Ia kemudian berucap, "Anjani, ingat ya! Kalau kamu ragu-ragu, mending balik kanan bubar jalan."

Aku menelan ludahku sendiri. Dari mana kata-kata pedas yang diucapkan Mbak Airin ini, hingga membuatku tak dapat menjawabinya.

Dengan ragu-ragu aku mencoba mengalihkan perbincangan tak asyik ini. "N-ngomong-ngomong.. Mbak Airin tahu kata-kata itu dari mana?"

"Bang Feri!" serunya.
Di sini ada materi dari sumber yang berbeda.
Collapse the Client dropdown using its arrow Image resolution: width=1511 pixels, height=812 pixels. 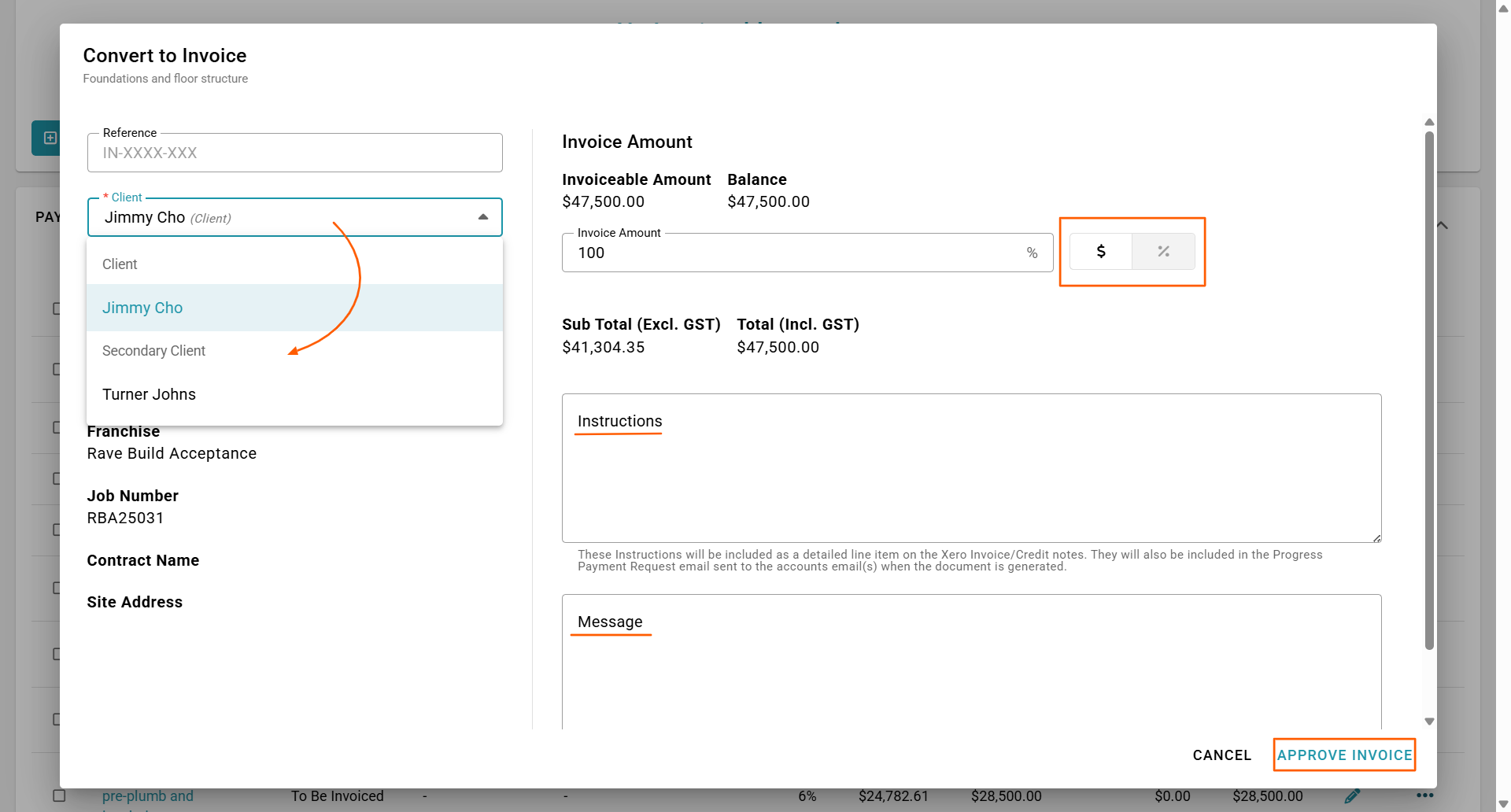click(x=483, y=217)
Seketika ia membungkam bibirnya sendiri. Sedangkan aku cekikian tatkala selepasnya berkata, ia bangkit dari duduknya dan beranjak dari kamarku.

Aku yakin ia masih berada di rumahku. Hingga aku keluar kamar dan mendapatinya yang hendak berpamitan. Baru saja ia selesai menyalimi tangan bapak. Tiba-tiba aku berkata, "Mbak Airin dapat salam dari Bang Feri!"

"Ngawur ya kamu Anjani." Mbak Airin menunjukkan senyum terpaksanya.

Kulihat ibu dan bapak saling berpandangan. Selepasnya ibu bertanya, "Bang Feri itu siapa Anjani?"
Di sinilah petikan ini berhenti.